Verona · 10 Agosto 2026

Arrestata una 66enne della provincia per favoreggiamento dell’immigrazione clandestina

L’ordine di esecuzione per la carcerazione è stato eseguito il 9 agosto dai carabinieri di Castel D’Azzano dopo la sentenza d’appello

Arrestata una 66enne della provincia per favoreggiamento dell’immigrazione clandestina

Nel pomeriggio di domenica 9 agosto i militari della Stazione Carabinieri di Castel D’Azzano hanno arrestato una donna di 66 anni, residente nella provincia di Verona, dando esecuzione a un "Ordine di Esecuzione per la Carcerazione" emesso dalla Procura Generale della Repubblica presso la Corte d’Appello di Venezia.

Il provvedimento nasce dalla pronuncia dei Giudici d’Appello del Veneto che, riformando la sentenza del Tribunale di Verona, hanno riconosciuto la donna colpevole di una serie di condotte illecite commesse tra il 2001 e il 2011 nei comuni di Villafranca di Verona e Castel D’Azzano.

Secondo la decisione d’appello, la 66enne avrebbe agito, in concorso e con il vincolo della continuazione, in reati ricondotti al favoreggiamento dell’immigrazione clandestina e alla falsità ideologica commessa da pubblico ufficiale in atti pubblici, agevolando ripetutamente l’ingresso o la permanenza irregolare di cittadini stranieri mediante l’esibizione e la redazione di documentazione non veritiera.
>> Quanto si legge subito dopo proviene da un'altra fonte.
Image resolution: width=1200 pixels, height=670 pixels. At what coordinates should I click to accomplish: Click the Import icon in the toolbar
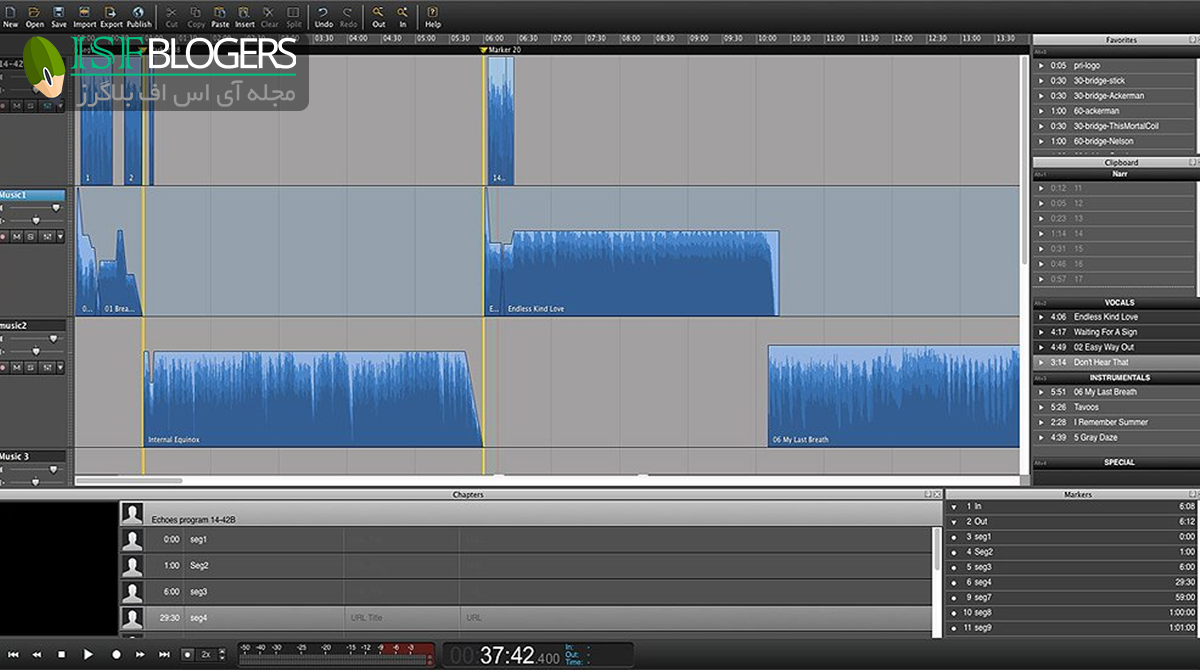pyautogui.click(x=85, y=14)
Per il reato per cui è stata condannata la donna dovrà scontare una pena pari a tre anni, tre mesi e dodici giorni di reclusione. Compiute le formalità di rito, i carabinieri hanno accompagnato l’arrestata alla Casa circondariale di Verona Montorio per l’espiazione della misura restrittiva della libertà personale.